There is a growing impetus to treat aging as a disease in the quest to significantly extend the human life span through cellular regeneration methods. This approach, while promising, overlooks the fact that the evolutionary adaptation to bipedalism puts the human body in a distinctively vulnerable biomechanical and functional position. Orthograde human posture places unusually-high axial compressive loads on the weight-bearing joints of the skeleton, resulting in arthritic deterioration with aging. The effects are particularly robust in the lumbar spine were age-related degeneration, most commonly lumbar spinal stenosis (LSS), is ubiquitous among the elderly. It is postulated that re-establishing a favorable mechanical environment via interventions that unload the affected spinal joint complex may mitigate and potentially reverse the structural damage that is the cardinal pathoanatomical feature of this disease. The hypothesis of this paper is that a minimally-invasive surgical procedure, interspinous process decompression (IPD), which utilizes a stand-alone intervertebral spacer, effectively unloads the diseased spinal motion segment providing a healthy micro-environment to reverse and repair age-related and genetic deterioration of the spinal motion segment.
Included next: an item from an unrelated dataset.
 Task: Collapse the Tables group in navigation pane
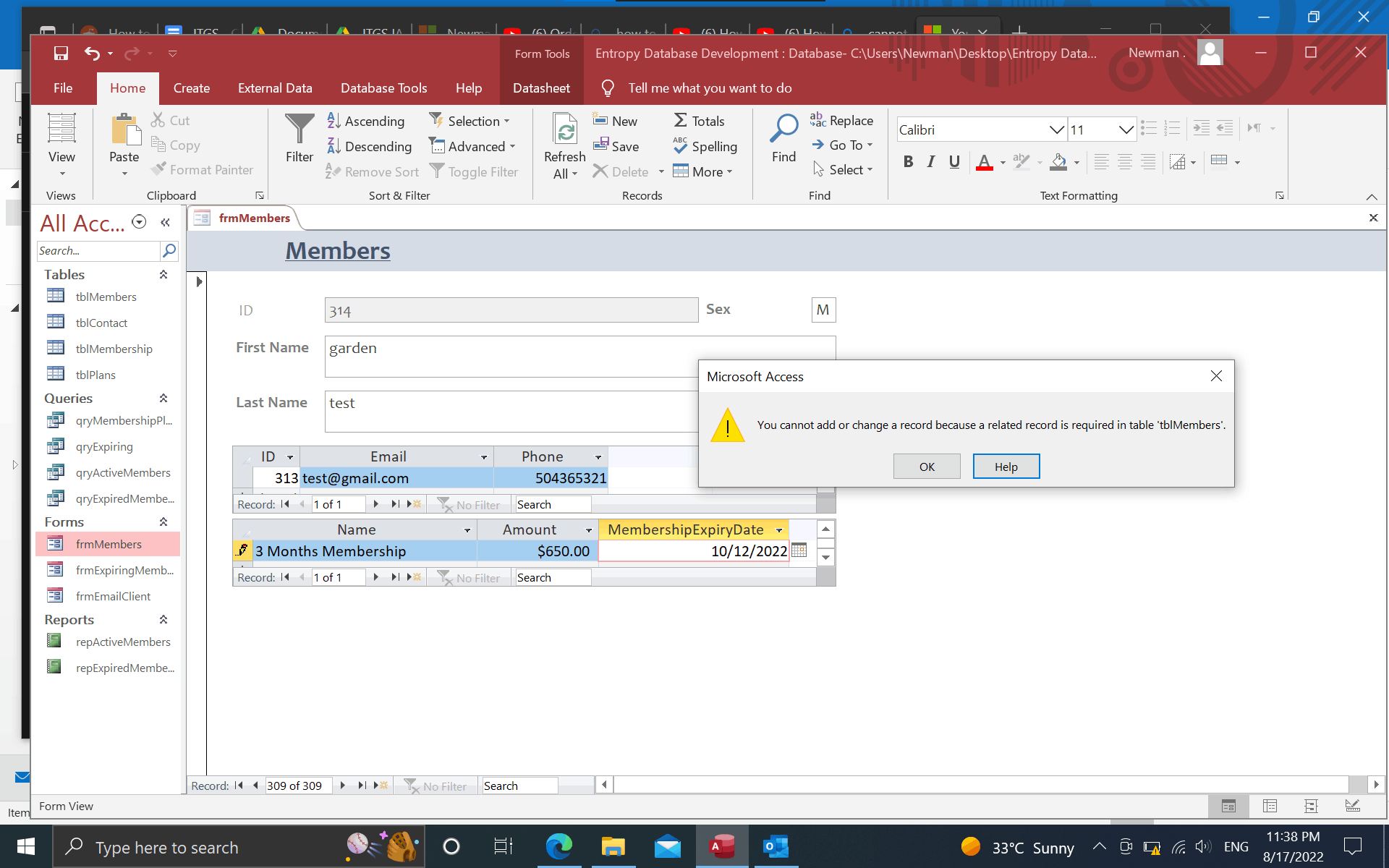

Several lines of supporting evidence are provided from long-term follow-up results of a randomized controlled trial of IPD safety and effectiveness of the Superion® device including clinical outcomes, reoperation rates, opioid analgesic usage and advanced imaging utilization. All of these outcomes show uniquely-favorable trends with time that imply that the benefits of IPD are structural. The compendium of evidence suggests that IPD offers both a durable palliative effect due to direct blocking of back extension and a disease-modifying effect due to unloading of the spinal joint complex.